- Data to use -
· · · · · · ·
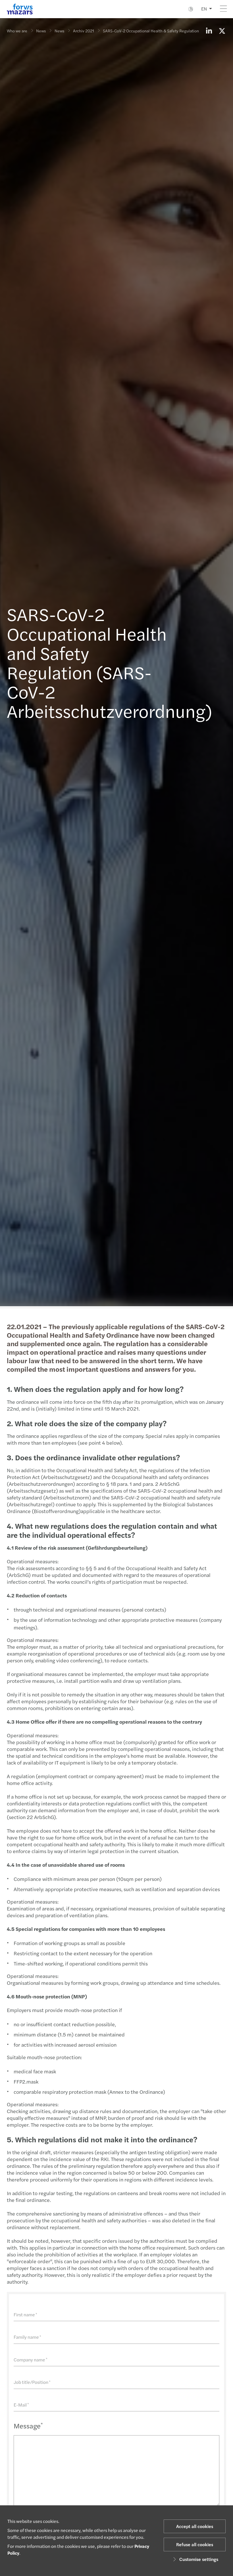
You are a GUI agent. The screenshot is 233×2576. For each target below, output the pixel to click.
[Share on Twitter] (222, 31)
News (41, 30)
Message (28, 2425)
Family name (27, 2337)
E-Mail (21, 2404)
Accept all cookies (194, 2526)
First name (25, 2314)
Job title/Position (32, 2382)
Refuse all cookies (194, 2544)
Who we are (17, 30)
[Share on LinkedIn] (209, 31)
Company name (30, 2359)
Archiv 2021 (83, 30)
· · · · · · ·
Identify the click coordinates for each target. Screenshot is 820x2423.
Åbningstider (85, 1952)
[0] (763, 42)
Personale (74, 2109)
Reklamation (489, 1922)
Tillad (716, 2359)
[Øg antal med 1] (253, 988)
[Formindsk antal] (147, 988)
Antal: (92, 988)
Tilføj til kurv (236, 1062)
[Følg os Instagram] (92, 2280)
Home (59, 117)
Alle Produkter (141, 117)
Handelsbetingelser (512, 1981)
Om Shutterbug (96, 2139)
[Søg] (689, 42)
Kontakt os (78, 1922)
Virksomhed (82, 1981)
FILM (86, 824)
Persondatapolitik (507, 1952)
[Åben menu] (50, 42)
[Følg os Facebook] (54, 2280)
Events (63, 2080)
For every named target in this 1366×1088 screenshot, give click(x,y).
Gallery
· · · · · · ·
- Exercise brief -
Would you count the lines in the data that contain the word "click" and state only the number?

- Answer to the exercise -
3